Pflege - Patientenrecht & Gesundheitswesen
www.wernerschell.de
Aktuelles
Forum (Beiträge ab 2021)
Archiviertes Forum
Rechtsalmanach
Pflege
Patientenrecht
Sozialmedizin - Telemedizin
Publikationen
Links
Datenschutz
Impressum
Pro Pflege-Selbsthilfenetzwerk
>> Aktivitäten im Überblick! <<
|
Abbruch lebensverlängernder Maßnahmen – auch ohne Einschaltung des Vormundschaftsgerichts?
Eine praktikable, an Ethik und Verfassungskonformität orientierte Umsetzung des BGH-Beschlusses zur Patientenverfügung verlangt laut
Erklärung von RA Putz folgende Feststellungen (über die jüngsten Erläuterungen der Richterin des 12. Zivilsenats Meo-Micaela Hahne in vom
18.7.2003 berichtete die letzte Ausgabe dieses Newsletters, Zusammenfassung des FAZ-Interviews mit ihr siehe unter www.patientenverfuegung.de/pv/aktuell.htm).

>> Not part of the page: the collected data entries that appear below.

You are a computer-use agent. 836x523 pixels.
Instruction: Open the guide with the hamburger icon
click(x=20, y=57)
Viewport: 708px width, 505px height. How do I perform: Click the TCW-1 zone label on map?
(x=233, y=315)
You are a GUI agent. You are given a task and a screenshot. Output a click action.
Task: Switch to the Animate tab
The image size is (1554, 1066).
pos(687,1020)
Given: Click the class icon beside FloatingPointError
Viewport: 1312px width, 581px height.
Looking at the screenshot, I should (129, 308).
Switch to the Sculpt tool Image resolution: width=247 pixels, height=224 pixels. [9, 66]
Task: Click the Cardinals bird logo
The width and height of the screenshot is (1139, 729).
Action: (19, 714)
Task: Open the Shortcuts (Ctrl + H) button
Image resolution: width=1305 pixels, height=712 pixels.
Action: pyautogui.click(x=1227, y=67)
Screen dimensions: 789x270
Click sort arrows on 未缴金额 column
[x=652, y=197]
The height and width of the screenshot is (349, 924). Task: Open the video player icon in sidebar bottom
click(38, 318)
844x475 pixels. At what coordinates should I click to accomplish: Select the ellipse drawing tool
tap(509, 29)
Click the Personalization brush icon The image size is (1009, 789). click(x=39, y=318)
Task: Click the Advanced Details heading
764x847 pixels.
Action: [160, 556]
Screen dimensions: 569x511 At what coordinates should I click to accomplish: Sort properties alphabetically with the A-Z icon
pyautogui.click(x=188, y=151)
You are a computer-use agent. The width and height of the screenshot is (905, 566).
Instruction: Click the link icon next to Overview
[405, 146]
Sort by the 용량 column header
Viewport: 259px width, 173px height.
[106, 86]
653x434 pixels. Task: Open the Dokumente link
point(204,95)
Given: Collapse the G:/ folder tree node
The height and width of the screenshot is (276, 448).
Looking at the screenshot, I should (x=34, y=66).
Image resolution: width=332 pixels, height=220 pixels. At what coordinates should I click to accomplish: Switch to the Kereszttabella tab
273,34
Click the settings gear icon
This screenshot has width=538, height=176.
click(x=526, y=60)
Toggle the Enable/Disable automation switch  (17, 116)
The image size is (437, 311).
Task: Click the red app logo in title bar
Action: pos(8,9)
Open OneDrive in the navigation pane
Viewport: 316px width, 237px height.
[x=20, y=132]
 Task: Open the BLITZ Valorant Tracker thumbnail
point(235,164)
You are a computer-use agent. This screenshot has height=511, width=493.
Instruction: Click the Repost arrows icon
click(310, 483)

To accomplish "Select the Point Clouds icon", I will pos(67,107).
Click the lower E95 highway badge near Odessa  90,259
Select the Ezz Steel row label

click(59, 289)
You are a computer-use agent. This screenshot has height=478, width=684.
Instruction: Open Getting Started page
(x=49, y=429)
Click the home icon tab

Erklärung und Erwiderung von RA Putz:
München, im Juli 2003
" ...Es muss keineswegs immer die Genehmigung des zuständigen Vormundschaftsgerichts eingeholt werden, wenn ein Patient gemäß seiner
Patientenverfügung sterben soll, indem man auf lebensverlängernde Maßnahmen verzichtet. In der Praxis kann dies auch in Zukunft die Ausnahme bleiben.
Ausdrücklich gilt dies nach dem Beschluss des Bundesgerichtshofs nur im "Konfliktfall", wenn also der Arzt der Meinung ist, es sei nicht
vertretbar, den Patienten sterben zu lassen, und der Betreuer des Patienten der Meinung ist, man müsse den Patienten sterben lassen, um dessen
Patientenverfügung umzusetzen. Oder in Fällen der unklaren Anwendbarkeit der Patientenverfügung wegen deren mangelnder Formulierungen oder sonstiger
Bedenken zur Authentizität. ...
Wenn sich der Arzt weigert, die valide Patientenverfügung zu beachten und auf einer lebensverlängernden Behandlung "besteht", macht der Weg zum
Vormundschaftsgericht jedoch aus ganz anderen, praktischen Erwägungen keinen
Sinn: es ist dann angezeigt, den Arzt zu wechseln und die verantwortliche
ärztliche Betreuung einem Arzt zu übertragen, der den Patientenwillen nach der
vorliegenden Patientenverfügung respektiert. Wenn dann der "neue"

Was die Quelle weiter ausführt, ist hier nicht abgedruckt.